| I hope that there will never be a "legal-streaming" equivalent. These papers have been paid for already, through the salary of the people that wrote and peer reviewed them. There is a theft happening, but it's not the way commonly portrayed. It's the publishers stealing from the scientific community, universities and tax payers, and the politicians and bureaucrats are complicit. The only reason why people publish with these journals is so that they can get funding for their projects, because the people in charge of distributing these funds are using "most prestigious papers" as the only metric and often have a revolving door relationship with publishers. The university library of my alma mater used to pay 15 Million Euros a year for online licenses.
That is three large multi-institutional EU projects worth of money, equivalent to 200 PhD student positions. We need to build a better research system, that cuts out the leaches, and distributes money to researchers more fairly.

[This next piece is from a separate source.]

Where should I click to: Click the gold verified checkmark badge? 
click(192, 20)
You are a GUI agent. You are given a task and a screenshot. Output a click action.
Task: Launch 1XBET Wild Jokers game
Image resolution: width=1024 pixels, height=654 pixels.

And as a bonus we'd also get rid of the paper mills. |
So you need an independent organization that can fund and provide the resources needed by researchers, and which disregards publication in the corrupt publications. You also need a publication that can support free access.
Something like a hackerspace on steroids, perhaps.
In theory, if you can get enough momentum behind this sort of project, then libraries can turn that license money towards this project and accelerate the research that can be done, where rather than padding publisher's pockets the fees are going directly towards supporting research.